Figure 2.

Differential effects of heat shock protein 90 (HSP90) inhibitors on cell survival and death between human uroepithelial cells and bladder cancer cells as determined by assessment of cell viability and the activity of caspases 3 and 7 using the Celigo image cytometer. 5637 and SV-HUC cells (1 × 10⁴ per well) were evenly distributed in 96-well plates overnight. Cells were incubated with AUY922 (10 nM), ganetespib (10 nM), SNX2112 (100 nM), or AT13387 (100 nM) for 48 h. (A) For analyzing cell viability, 5637 or SV-HUC cells were simultaneously stained with a mixture of calcein AM, propidium iodide, and Hoechst 33342 reagents for respective staining of live, dead, and all cells, and the percentage of viable cells was quantified with the Celigo imaging cytometer.

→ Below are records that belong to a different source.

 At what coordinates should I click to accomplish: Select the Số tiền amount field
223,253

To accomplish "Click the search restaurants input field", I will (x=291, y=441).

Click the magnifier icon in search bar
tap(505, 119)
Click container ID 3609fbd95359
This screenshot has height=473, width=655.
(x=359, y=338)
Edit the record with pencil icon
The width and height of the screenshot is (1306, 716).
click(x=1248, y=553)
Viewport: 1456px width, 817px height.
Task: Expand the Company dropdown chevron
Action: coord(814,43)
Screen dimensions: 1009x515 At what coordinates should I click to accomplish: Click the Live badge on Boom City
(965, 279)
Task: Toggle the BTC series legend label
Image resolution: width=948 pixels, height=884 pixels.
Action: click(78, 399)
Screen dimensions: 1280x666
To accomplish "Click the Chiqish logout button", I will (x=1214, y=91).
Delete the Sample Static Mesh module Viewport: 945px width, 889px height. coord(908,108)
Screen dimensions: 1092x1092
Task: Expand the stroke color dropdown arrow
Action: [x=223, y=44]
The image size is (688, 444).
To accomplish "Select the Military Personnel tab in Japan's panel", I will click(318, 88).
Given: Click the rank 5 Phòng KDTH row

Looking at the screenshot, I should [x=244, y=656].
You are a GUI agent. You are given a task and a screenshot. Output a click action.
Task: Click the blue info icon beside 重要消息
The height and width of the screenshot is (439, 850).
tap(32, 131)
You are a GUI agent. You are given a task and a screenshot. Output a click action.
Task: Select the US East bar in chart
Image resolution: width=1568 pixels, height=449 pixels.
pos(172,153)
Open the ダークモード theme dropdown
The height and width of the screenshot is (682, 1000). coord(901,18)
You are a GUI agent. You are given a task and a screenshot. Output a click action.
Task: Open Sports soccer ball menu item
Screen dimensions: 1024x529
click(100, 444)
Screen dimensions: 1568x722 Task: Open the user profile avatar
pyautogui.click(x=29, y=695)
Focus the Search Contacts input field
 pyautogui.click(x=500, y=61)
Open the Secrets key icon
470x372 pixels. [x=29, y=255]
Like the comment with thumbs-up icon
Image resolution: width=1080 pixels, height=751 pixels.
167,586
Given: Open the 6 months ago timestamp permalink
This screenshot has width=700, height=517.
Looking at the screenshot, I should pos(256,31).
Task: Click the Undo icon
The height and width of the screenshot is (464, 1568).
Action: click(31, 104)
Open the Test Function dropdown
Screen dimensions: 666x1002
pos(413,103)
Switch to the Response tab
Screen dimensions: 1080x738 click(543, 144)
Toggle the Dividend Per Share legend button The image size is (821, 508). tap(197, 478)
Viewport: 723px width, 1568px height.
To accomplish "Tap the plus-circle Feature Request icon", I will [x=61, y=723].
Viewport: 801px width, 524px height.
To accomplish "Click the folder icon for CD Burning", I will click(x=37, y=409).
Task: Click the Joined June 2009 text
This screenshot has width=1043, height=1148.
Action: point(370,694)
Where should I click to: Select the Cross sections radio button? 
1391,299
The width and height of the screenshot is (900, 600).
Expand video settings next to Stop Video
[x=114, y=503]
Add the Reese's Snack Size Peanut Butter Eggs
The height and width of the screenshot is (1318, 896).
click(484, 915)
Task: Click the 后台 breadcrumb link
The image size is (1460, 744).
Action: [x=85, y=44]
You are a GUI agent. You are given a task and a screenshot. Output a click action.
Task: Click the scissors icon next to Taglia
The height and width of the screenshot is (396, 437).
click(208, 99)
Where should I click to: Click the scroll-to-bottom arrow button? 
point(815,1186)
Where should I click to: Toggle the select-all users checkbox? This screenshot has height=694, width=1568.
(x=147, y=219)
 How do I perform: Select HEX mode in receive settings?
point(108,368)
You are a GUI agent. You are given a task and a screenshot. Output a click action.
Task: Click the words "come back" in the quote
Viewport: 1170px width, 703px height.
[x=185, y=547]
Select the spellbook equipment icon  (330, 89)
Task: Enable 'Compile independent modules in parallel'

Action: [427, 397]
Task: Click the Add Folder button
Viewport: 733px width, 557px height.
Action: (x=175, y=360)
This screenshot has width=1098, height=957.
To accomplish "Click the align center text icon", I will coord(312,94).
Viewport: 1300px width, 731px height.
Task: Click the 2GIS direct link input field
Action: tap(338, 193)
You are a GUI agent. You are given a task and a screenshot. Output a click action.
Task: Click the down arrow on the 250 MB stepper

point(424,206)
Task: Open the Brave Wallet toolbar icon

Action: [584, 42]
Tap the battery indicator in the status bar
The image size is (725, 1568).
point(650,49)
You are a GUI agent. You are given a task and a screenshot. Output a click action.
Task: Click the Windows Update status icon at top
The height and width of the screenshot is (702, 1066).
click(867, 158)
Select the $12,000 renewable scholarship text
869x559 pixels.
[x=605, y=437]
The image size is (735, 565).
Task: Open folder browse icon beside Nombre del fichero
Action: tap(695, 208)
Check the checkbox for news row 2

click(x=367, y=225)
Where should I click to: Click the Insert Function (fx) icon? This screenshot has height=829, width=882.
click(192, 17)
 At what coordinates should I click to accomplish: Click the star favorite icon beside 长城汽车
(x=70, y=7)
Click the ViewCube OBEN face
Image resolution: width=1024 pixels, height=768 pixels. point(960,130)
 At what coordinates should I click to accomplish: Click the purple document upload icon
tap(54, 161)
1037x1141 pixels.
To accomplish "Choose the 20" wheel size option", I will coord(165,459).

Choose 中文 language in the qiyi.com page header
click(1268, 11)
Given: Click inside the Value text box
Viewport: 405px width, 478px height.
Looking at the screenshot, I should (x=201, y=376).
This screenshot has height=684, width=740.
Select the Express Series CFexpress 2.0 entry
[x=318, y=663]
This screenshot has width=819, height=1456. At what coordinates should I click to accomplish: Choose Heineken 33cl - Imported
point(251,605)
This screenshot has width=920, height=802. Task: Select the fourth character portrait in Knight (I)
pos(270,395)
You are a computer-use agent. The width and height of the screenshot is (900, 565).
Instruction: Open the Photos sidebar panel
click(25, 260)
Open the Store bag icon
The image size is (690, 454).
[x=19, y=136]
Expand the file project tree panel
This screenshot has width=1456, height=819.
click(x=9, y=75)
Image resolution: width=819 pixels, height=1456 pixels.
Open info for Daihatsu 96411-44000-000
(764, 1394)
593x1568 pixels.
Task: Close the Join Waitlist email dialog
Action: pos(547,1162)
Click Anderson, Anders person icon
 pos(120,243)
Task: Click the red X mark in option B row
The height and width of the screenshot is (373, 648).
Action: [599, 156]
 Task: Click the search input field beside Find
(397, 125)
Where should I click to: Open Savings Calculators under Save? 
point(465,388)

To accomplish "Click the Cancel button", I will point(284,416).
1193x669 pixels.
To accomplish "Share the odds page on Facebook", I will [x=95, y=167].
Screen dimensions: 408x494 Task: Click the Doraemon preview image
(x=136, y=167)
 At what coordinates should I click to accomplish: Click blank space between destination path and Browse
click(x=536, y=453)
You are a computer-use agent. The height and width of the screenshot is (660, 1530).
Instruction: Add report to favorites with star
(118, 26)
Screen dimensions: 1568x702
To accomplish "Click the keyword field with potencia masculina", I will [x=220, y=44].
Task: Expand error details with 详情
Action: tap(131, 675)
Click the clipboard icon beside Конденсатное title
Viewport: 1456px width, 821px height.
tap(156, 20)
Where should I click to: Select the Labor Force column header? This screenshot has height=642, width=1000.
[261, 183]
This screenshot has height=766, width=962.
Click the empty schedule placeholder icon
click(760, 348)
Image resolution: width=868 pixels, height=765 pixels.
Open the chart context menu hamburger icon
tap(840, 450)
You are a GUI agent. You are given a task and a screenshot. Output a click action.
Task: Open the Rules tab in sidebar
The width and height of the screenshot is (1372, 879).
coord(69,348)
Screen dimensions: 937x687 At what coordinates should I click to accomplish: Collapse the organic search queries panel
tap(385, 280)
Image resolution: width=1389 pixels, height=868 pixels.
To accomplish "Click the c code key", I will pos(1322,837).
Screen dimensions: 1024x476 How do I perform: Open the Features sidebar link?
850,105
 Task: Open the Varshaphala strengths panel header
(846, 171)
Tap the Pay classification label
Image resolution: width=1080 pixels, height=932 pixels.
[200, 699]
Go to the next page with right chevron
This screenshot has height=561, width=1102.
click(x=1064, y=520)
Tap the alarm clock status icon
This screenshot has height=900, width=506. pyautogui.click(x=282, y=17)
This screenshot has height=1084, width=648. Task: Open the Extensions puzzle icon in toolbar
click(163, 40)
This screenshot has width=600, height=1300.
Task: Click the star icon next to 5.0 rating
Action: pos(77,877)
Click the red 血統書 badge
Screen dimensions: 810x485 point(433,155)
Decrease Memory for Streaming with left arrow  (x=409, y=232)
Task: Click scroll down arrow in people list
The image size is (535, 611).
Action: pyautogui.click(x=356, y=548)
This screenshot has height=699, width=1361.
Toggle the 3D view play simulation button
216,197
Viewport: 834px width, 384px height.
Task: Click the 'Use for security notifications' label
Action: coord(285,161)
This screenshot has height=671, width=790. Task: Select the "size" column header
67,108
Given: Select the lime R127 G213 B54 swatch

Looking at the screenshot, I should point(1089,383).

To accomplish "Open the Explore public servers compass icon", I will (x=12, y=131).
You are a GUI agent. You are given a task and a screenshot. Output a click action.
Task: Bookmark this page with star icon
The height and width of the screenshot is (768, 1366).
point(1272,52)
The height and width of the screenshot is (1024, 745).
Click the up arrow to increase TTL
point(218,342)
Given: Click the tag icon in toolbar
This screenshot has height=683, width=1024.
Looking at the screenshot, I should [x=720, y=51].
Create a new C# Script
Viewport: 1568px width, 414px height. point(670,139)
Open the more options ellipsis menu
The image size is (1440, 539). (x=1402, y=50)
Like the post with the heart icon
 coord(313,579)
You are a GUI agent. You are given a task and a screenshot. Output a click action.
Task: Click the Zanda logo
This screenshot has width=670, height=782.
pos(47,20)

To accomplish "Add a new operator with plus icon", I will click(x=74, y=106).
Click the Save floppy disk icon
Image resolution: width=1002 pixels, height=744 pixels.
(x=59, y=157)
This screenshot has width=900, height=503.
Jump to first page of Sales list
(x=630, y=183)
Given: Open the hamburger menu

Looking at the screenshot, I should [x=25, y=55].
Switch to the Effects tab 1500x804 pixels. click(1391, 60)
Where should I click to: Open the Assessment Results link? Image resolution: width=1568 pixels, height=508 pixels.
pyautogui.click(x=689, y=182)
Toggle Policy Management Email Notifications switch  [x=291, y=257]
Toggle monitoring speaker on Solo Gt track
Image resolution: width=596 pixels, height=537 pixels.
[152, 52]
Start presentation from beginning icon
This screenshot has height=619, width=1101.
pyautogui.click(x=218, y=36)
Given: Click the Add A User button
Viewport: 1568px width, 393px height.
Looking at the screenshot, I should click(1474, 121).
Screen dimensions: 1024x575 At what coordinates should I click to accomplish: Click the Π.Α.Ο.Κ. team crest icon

Cell viability values are expressed relative to those cells without HSP90 inhibitor treatment (100% control value). *p < 0.01 versus the untreated control group; *p < 0.05 versus SV-HUC cells of the same group. (B) For the caspase 3/7 assay, the above mentioned HSP90 inhibitor-treated 5637 or SV-HUC cells were stained with Nexcelom ViaStain^TM Caspase 3/7 reagent and Hoechst 33342, as described in the “Methods”. Caspase 3/7 positive cells were identified using the Celigo imaging cytometer, and the percentage of apoptotic caspase 3/7 positive cells was calculated with the Celigo software. The data presented are representative of those obtained from three separate experiments. *p < 0.01 versus the untreated control group; *p < 0.05 versus SV-HUC cells of the same group. Control, untreated; STA9090, ganetespib.